### Records to use

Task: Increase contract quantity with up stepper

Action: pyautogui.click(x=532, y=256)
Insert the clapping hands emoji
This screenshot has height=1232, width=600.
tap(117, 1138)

### Task details
Would you reproduce, word for word, the lines from the one holding "Insert the clapping hands emoji" through the final line of the entries, both included?

### Reply
Insert the clapping hands emoji
This screenshot has height=1232, width=600.
tap(117, 1138)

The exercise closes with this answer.